Draußen war es bereits dunkel geworden. Alleine verharrte Regina an Henrys Seite. Seit Dr. Whales zerstörenden Worten blieb Emma verschwunden. Sie war ihrer Frau nicht nachgerannt, denn Regina wusste, dass das keinen Sinn gehabt hätte. Es war eben Emmas Art sich mit dem Unausweichlichem zu konfrontieren und Regina musste diesen Zug akzeptieren. Dafür kannte sie andere zu gut. Schließlich tauchte ihre Frau nicht vollkommen unter, sie würde wiederkommen. Jeder ging anders damit um, kein Verhalten galt als richtig oder falsch.
 

Ruhig saß Regina am Stuhl, zu ruhig. Den Kopf hatte sie abgestützt und auf dem Abstelltisch neben ihr stand eine dampfende Tasse Kaffee. Das Personal, das musste Regina feststellen, war hilfsbereiter denn je und kam in regelmäßigen Abständen und fragte nach, ob sie etwas benötigte.

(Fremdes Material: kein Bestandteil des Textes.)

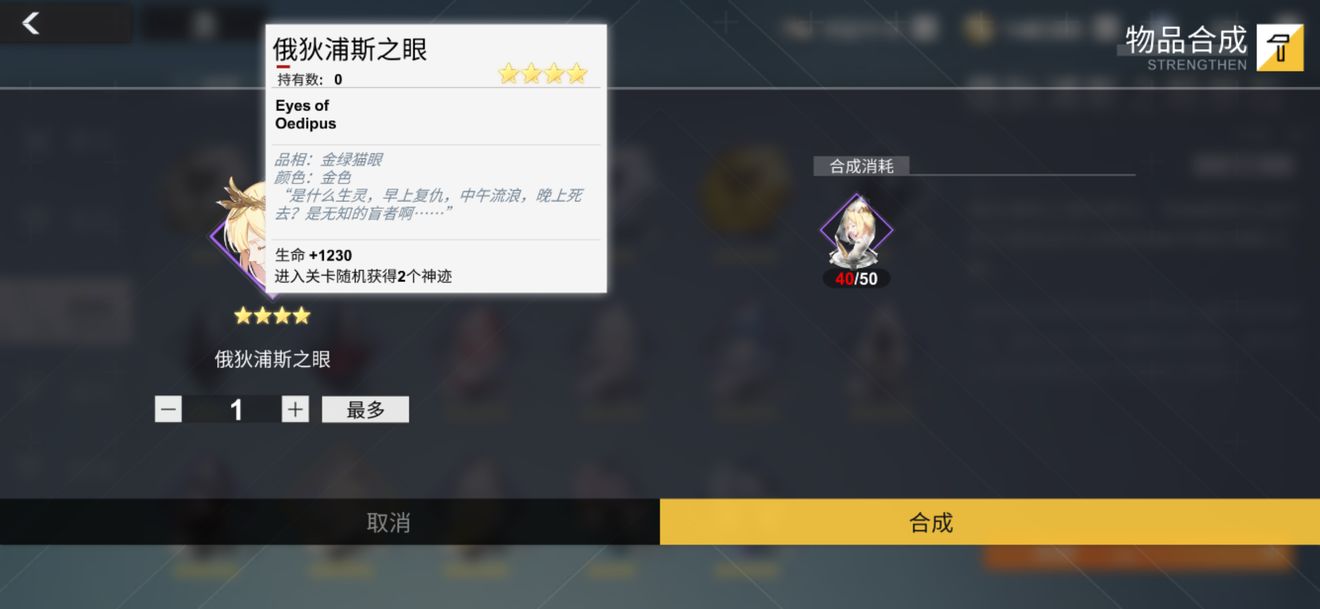Viewport: 1320px width, 609px height.
Task: Tap the blurred gold coin currency icon
Action: pyautogui.click(x=978, y=28)
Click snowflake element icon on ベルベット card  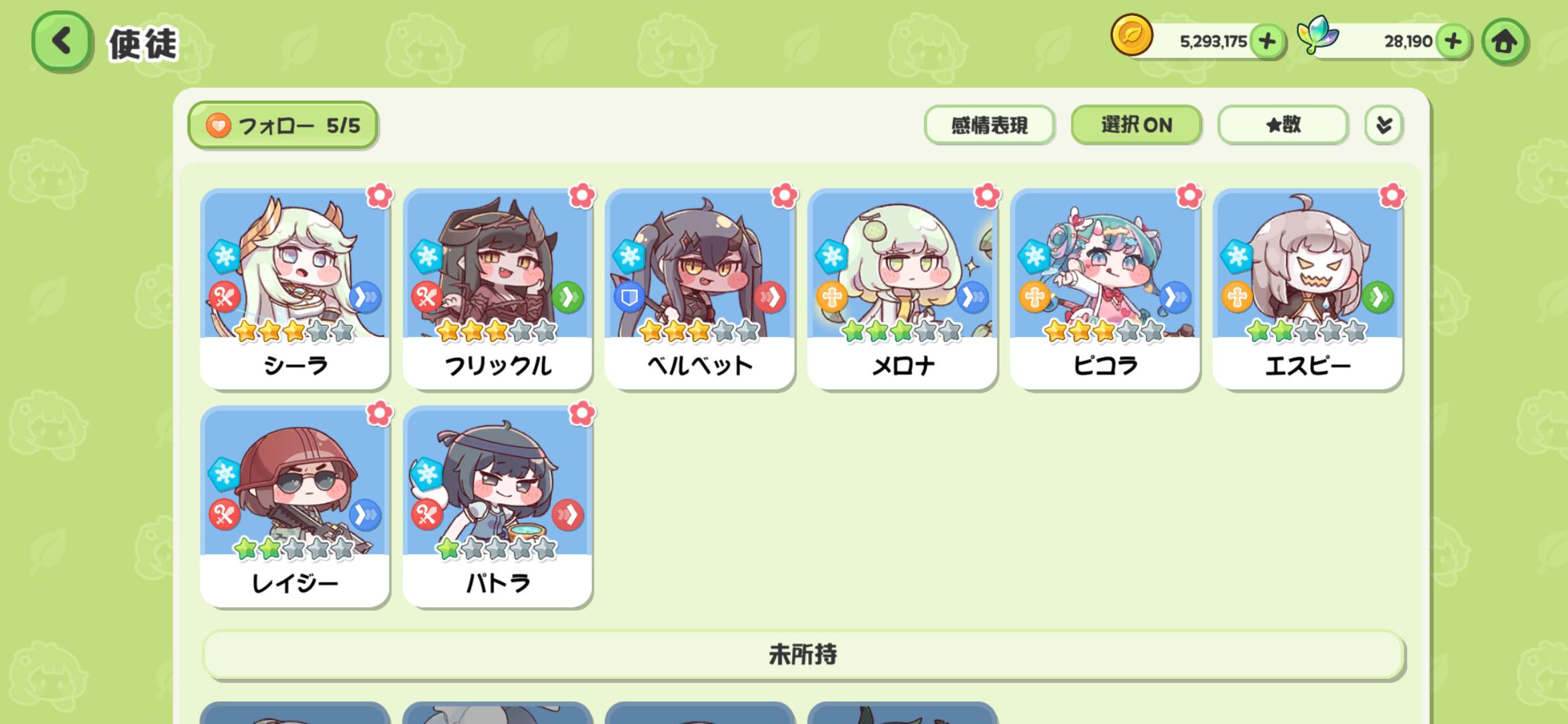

Nachdem Dr. Whale sie allein gelassen hatte, hatte sie anfänglich starr ihren Sohn betrachtet. Sieben Jahre hatte er ihr Leben bereichert; für sie war er wie ihr eigenes Kind, zudem sie selbst nicht in der Lage war. Irgendwann hatte ihre Stimme eingesetzt und so viel hatte ihre Lippen verlassen. Regina hatte einfach drauf los geredet. Alles Mögliche und insgeheim hatte Regina auf eine Reaktion gehofft; und sie hoffte weiter. Sie hoffte Henry würde sie hören und verstehen.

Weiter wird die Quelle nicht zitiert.